PROBLEM TO WORK ON:
Which distinct numbers written in digits appear in the article on Ricardo's earnings? List each one once.

EXCERPT TO READ:

◆ ◆ ◆

Assessing whether profit is real

On the face of it Ricardo is a great company, but in recent years its earnings have deviated a long way from the cold hard cash that has flowed into the company. That may be changing.

Though I don’t normally pay much attention to share prices, a 40% slump in the price of Ricardo values the company at just 13.5 times earnings on a debt-adjusted basis. That is a debt-adjusted earnings yield of 7.5%, a number I do pay attention to because it implies a decent return to shareholders even if the company doesn’t grow (which it probably will).

Regardless of the share price, I am attracted to Ricardo because it does something worthwhile. In the company’s own words:

“…across everything we do, in every assignment we undertake, we remain committed to the ethos of our founder, Sir Harry Ricardo, one of the most innovative engineers of his time, who in 1915 set out on a mission to ‘maximise efficiency and eliminate waste’.”

Harry Ricardo invented the Mark V tank engine in 1915. It was a low-emission engine and something of a breakthrough on the battlefield because cloudy exhausts from less well equipped tanks gave away their position.

◆ ◆ ◆

INFORMATION SHOWN:
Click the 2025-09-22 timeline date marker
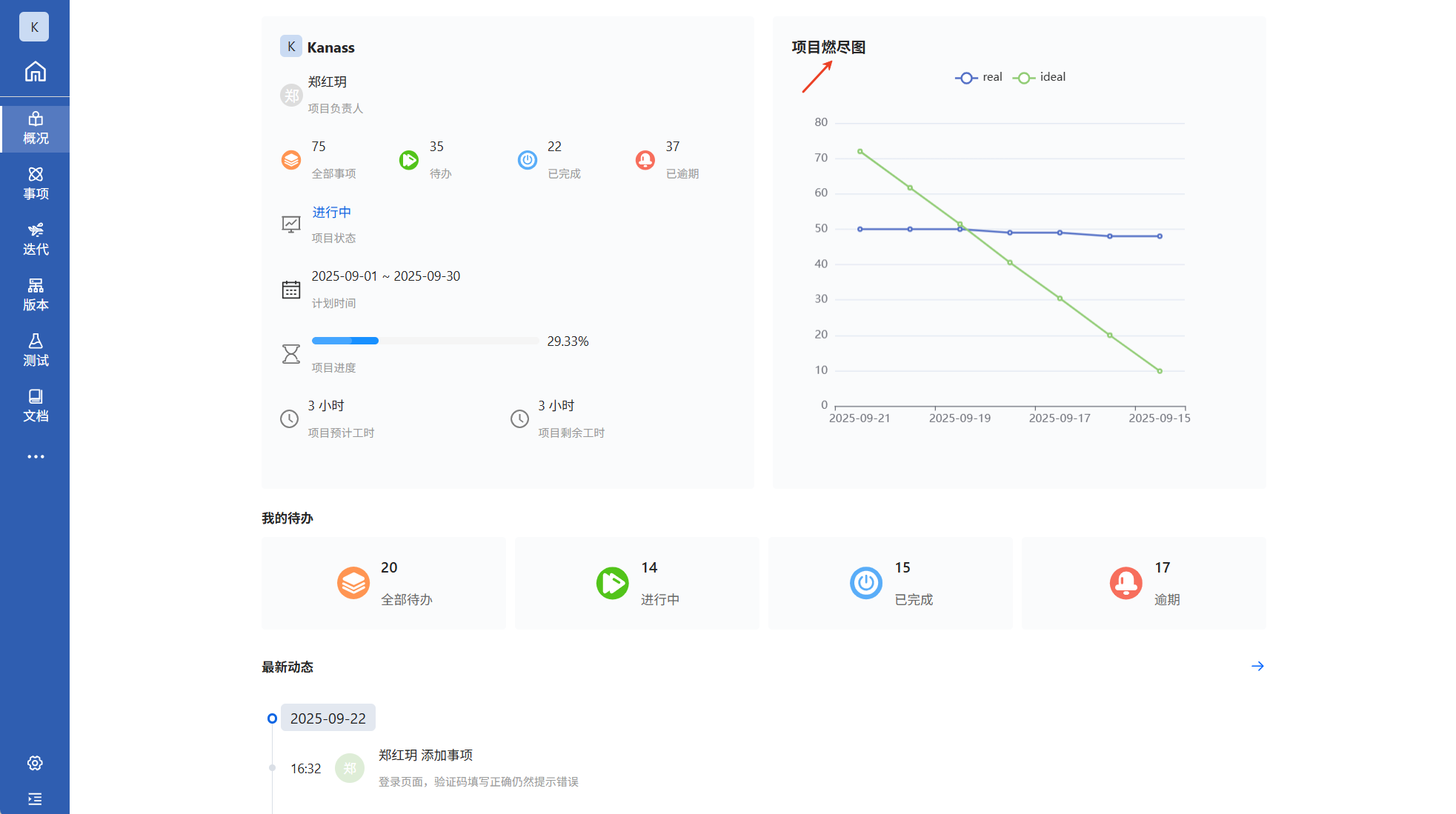Viewport: 1456px width, 814px height. point(328,718)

◆ ◆ ◆

COMPLETED TASK:
40%, 13.5, 7.5%, 1915